Ketika mengunjungi negeri ini dan kemana-mana naik taksi Fiat butut dengan argo sistem manual, menginap di hotel dengan fasilitas AC 'jelek' serta pemandangan rumah karton di jalanan protokol Mumbay, saya sempat sombong membandingkan itu dengan Indonesia yang serba 'wah'.
Β
Teman India yang saya 'sombongi' tidak menjawab. Dia hanya memandangi saya yang sedang berbusa-busa membanggakan negeri tercinta. Tapi usai saya bicara, teman itu dengan tenang memegang baju saya. Dia singkat bilang 'made in Amerika'. Dia pegang celana saya sambil berkata 'made in England'. Dia pegang sepatu saya seraya berujar 'made in Italy'.
Setelah itu dia ganti memegang bajunya 'made in India'. Dia pegang celananya 'made in India'. Dia pegang sepatunya 'made in India'. Dan dia tunjuk mobil yang diparkir 'made in India'.
Saya diam seribu bahasa. Hati saya teriris. Saya terperangah malu. Betapa jatidiri sebagai bangsa Indonesia hanya terletak dalam bahasa. Tubuh ini telah berganti menjadi manekuin untuk mempromosikan berbagai produk negara lain.
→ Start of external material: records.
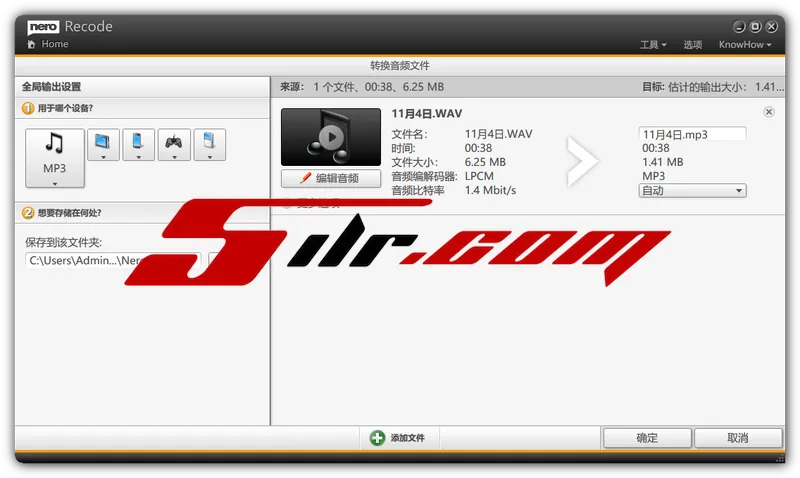Open the 选项 menu

pyautogui.click(x=693, y=45)
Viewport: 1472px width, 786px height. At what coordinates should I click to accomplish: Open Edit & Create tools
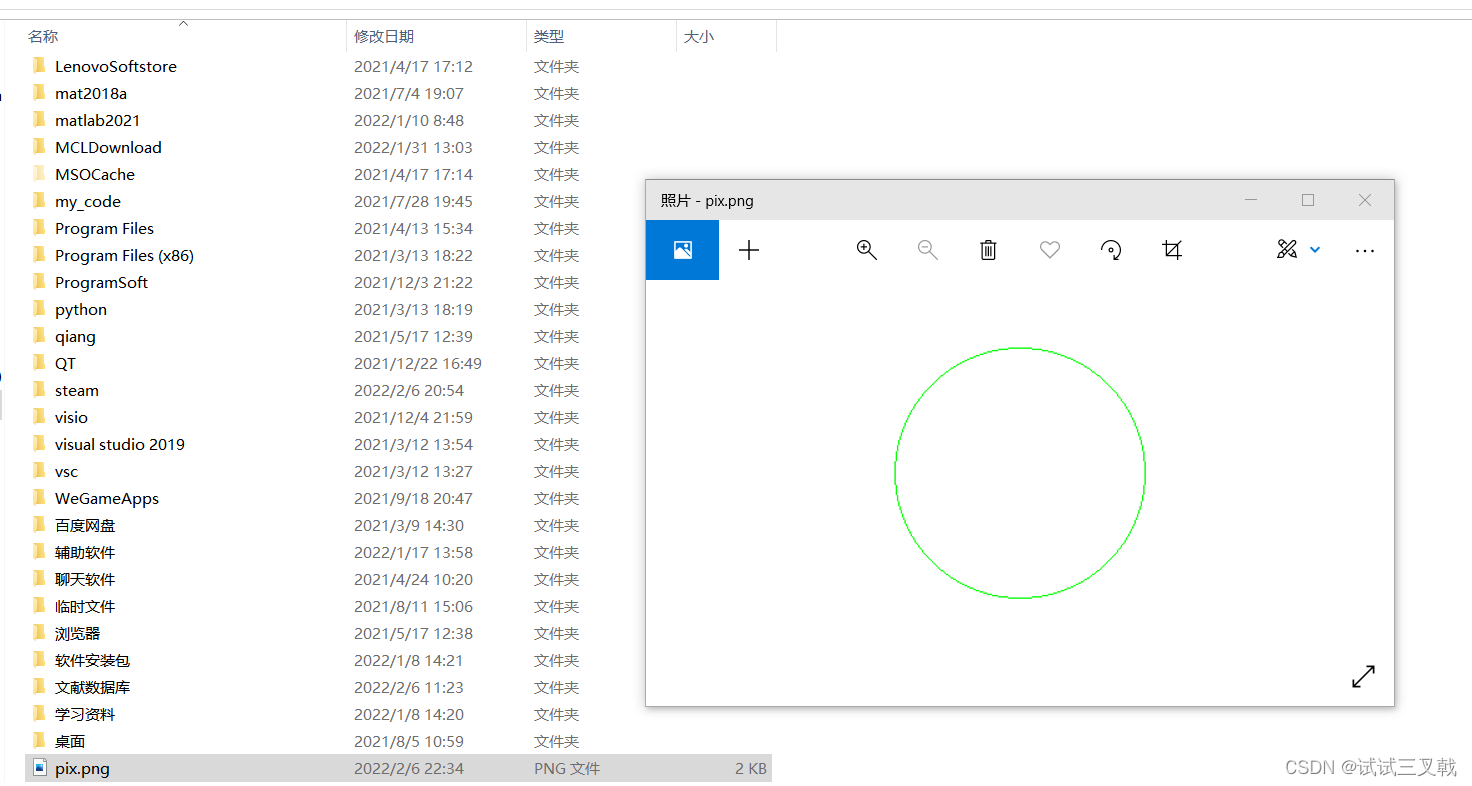coord(1286,250)
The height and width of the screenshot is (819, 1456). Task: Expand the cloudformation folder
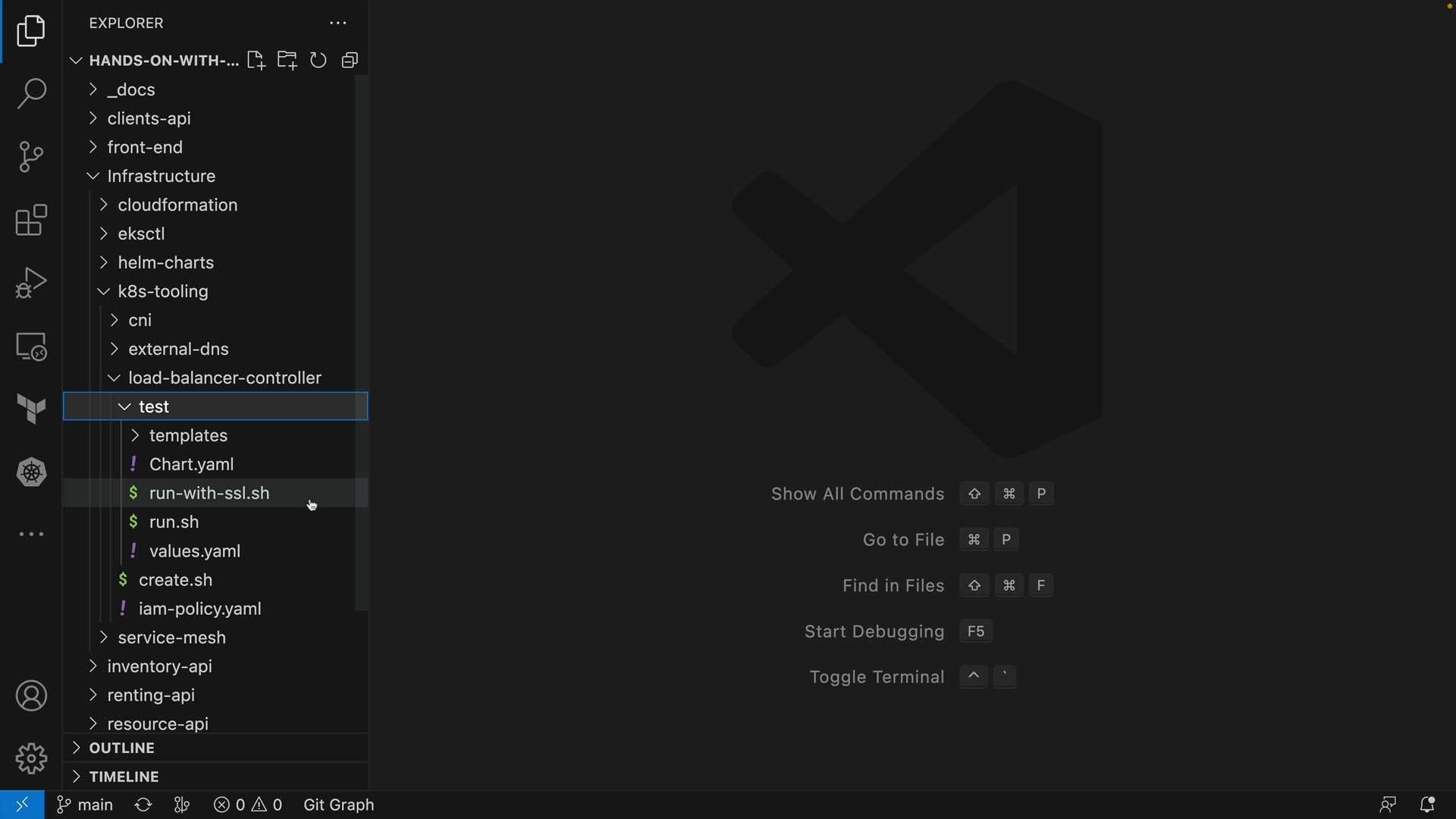(177, 205)
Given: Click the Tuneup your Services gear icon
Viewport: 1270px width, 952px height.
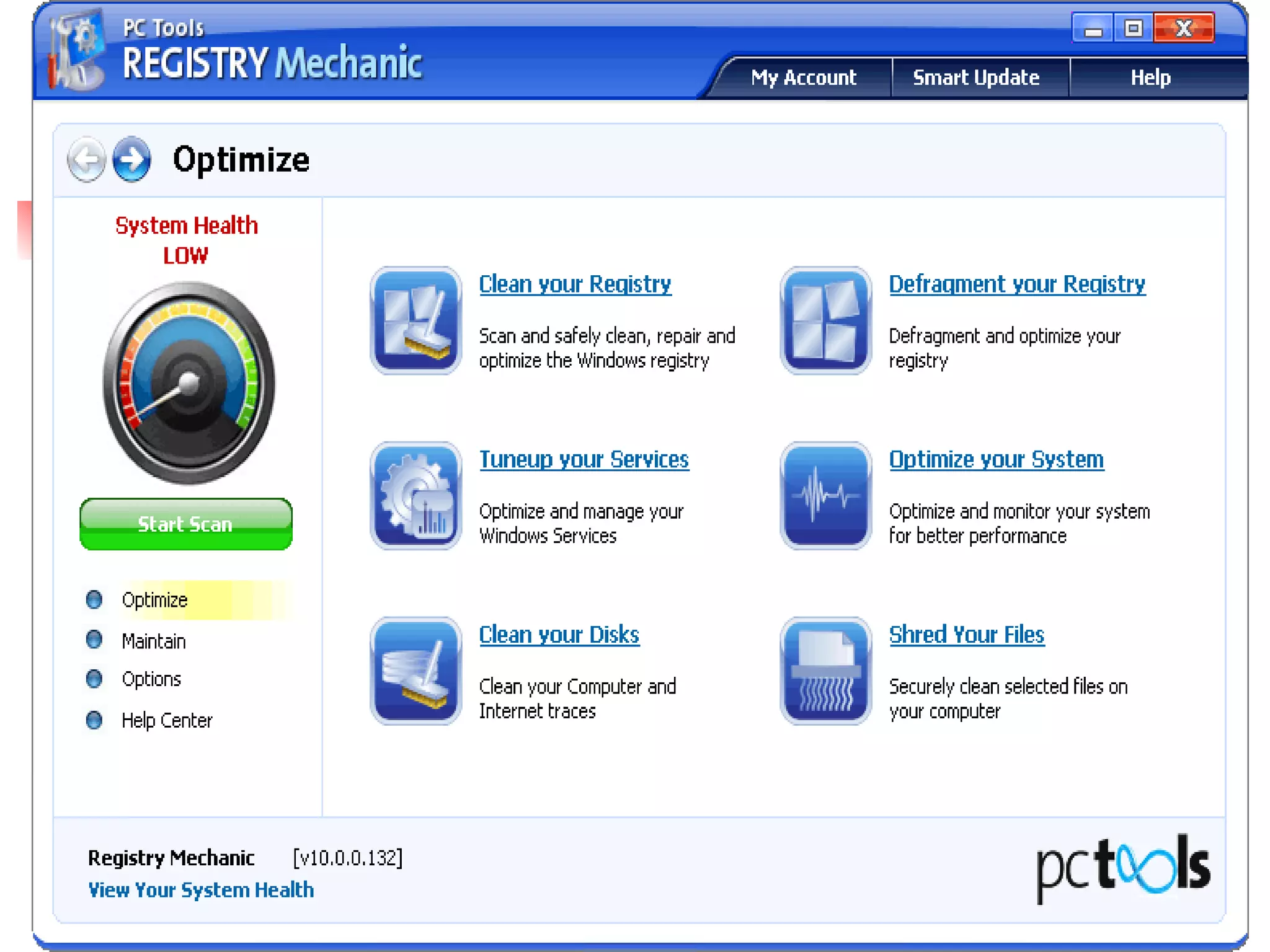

Jadi, agar kekayaan negeri ini mampu mensejahterakan rakyatnya, selain perencanaan yang terintegrasi dan 'patuh' terhadap rencana, yang tak kalah penting adalah kecintaan terhadap produk dalam negeri. Tanpa itu, maka ke depan yang langka tidak hanya lombok, tetapi juga bangsa ini. Hilang terkikis zaman!
*) Djoko Suud Sukahar adalah pemerhati budaya, tinggal di Jakarta.